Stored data
• • •
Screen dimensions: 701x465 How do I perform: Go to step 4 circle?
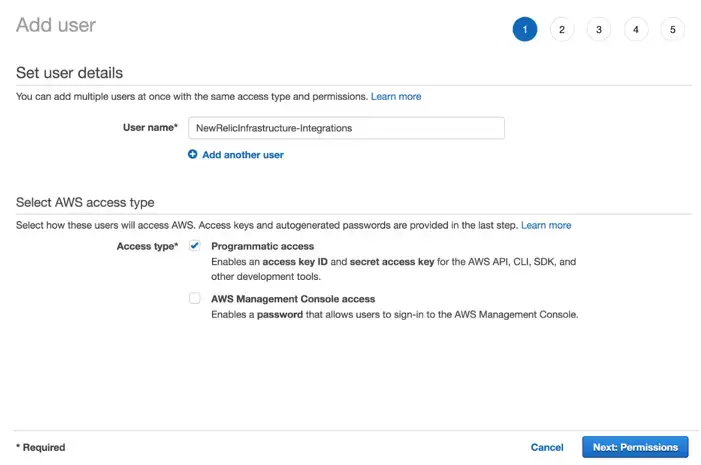click(x=636, y=30)
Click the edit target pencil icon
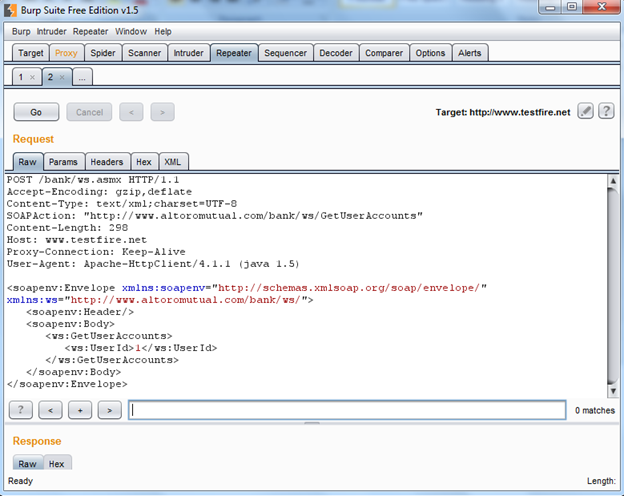The width and height of the screenshot is (624, 496). pos(586,112)
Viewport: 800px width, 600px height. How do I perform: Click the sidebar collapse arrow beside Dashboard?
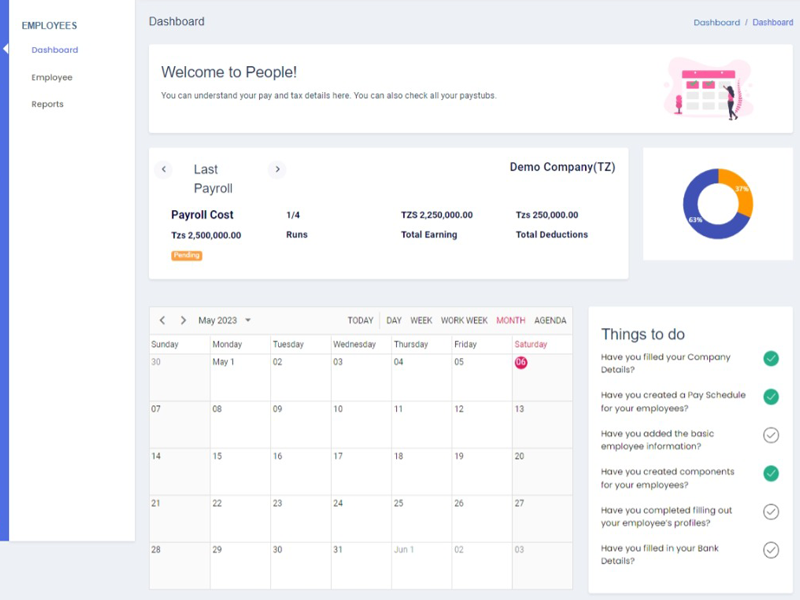pos(5,49)
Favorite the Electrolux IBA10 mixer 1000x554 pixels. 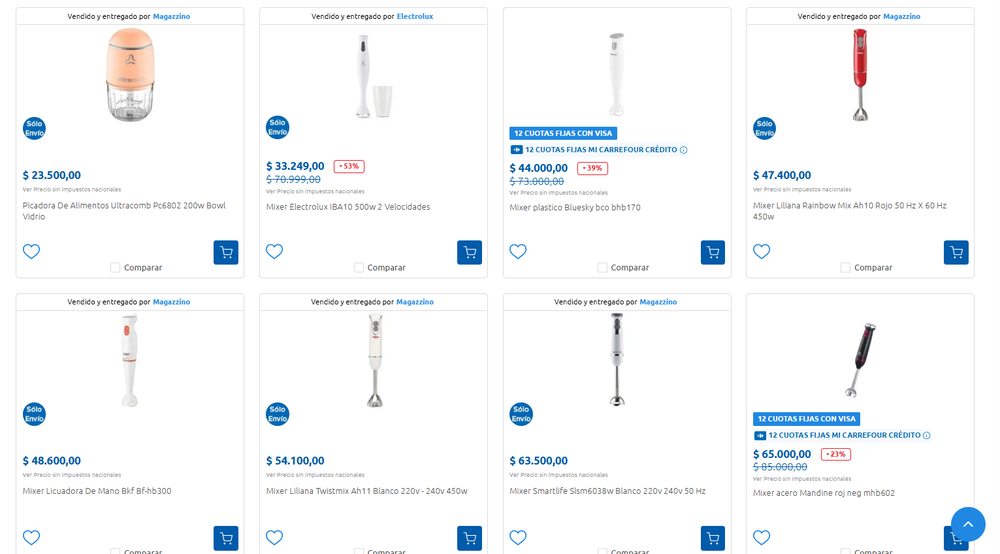click(x=275, y=251)
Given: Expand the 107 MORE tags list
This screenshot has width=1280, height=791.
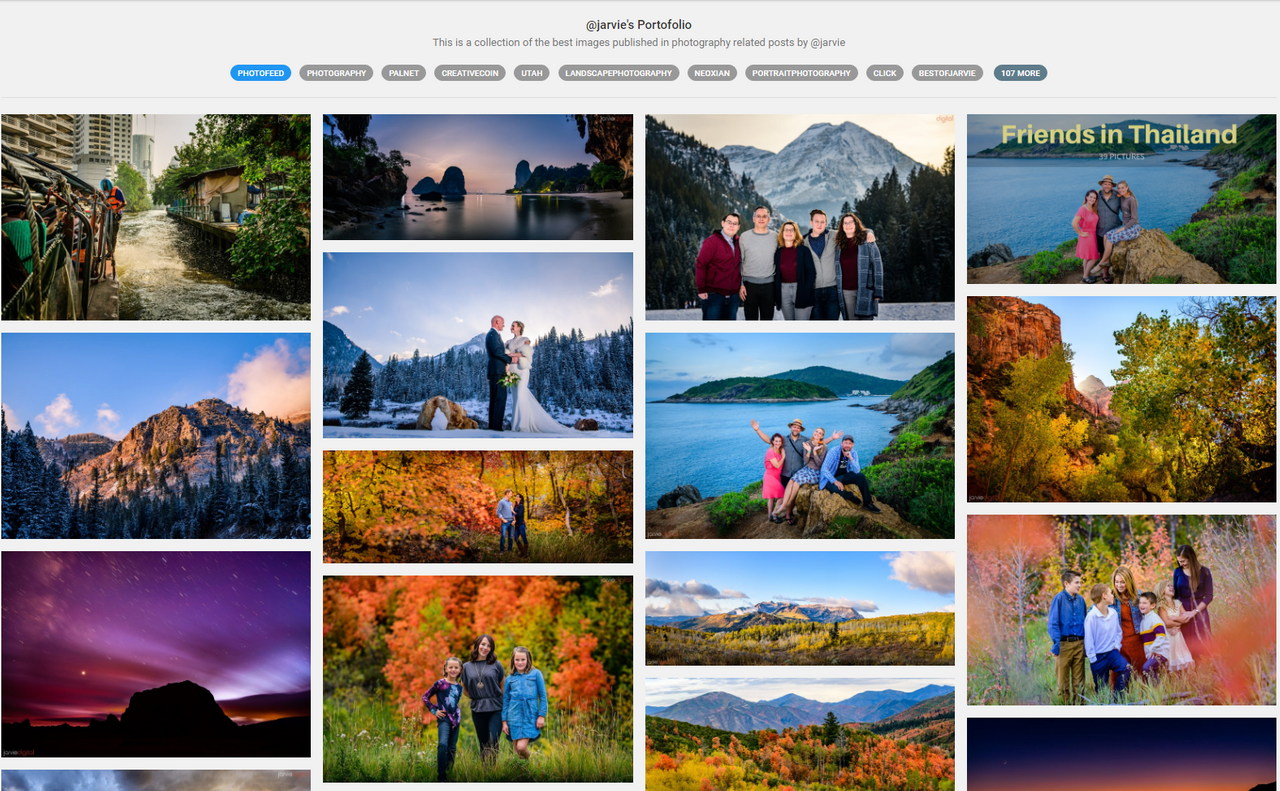Looking at the screenshot, I should tap(1020, 73).
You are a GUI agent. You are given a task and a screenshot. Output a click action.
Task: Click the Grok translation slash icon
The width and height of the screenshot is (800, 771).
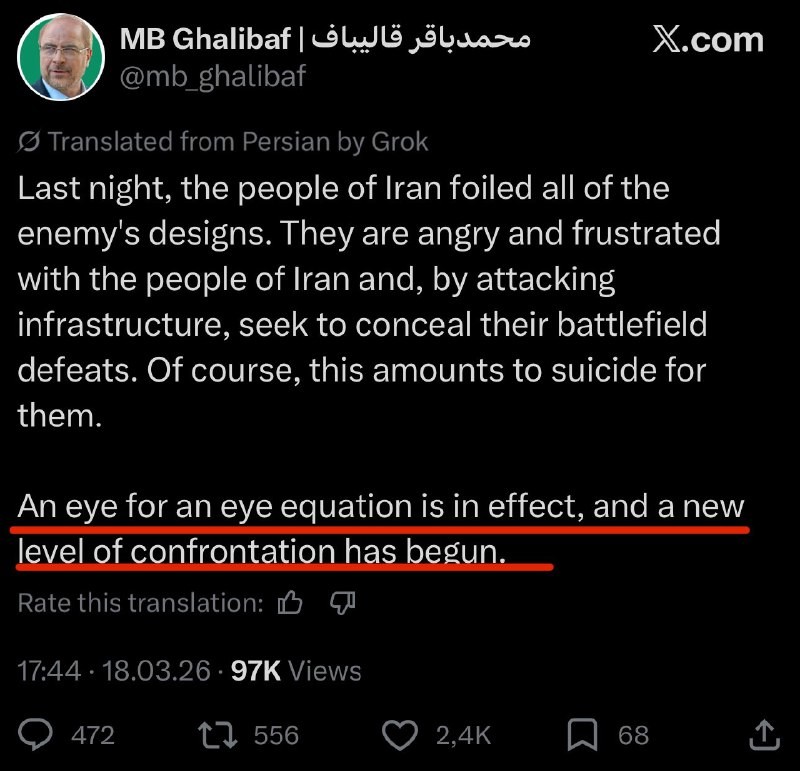click(x=29, y=142)
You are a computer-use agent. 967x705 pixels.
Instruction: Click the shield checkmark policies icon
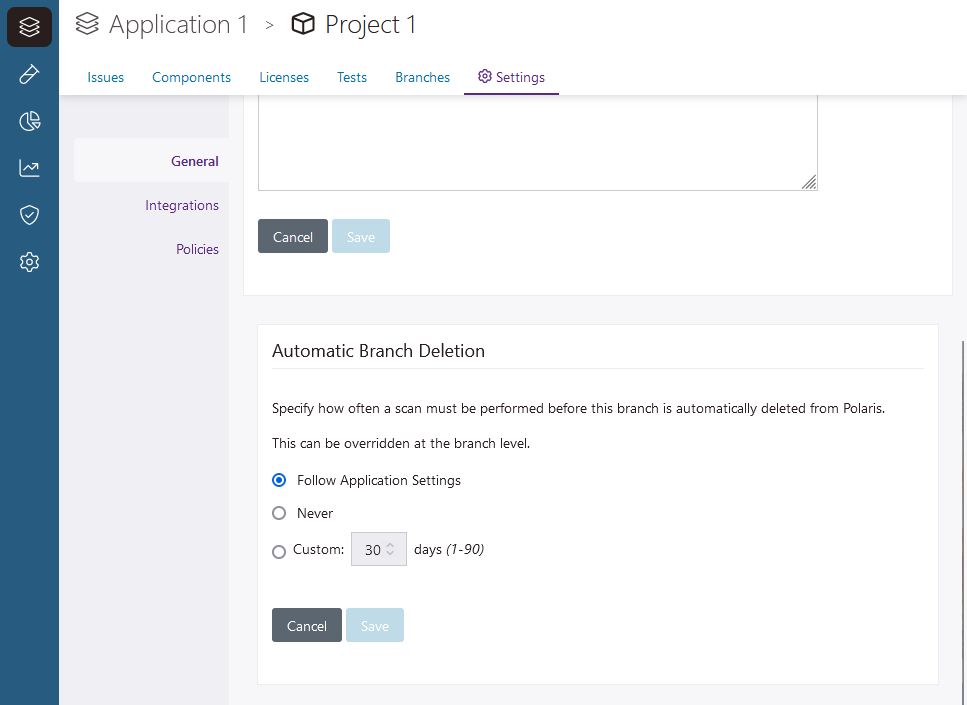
• • •
__Exercise details__
Only the lines from the one with "Task: Click the Grok translation slash icon" through the final line of the entries belong in the answer, set down exactly, with both ends included and no pictures.

__Answer space__
Task: Click the Grok translation slash icon
The width and height of the screenshot is (800, 771).
click(x=29, y=142)
You are a computer-use agent. 967x705 pixels.
Instruction: Click the shield checkmark policies icon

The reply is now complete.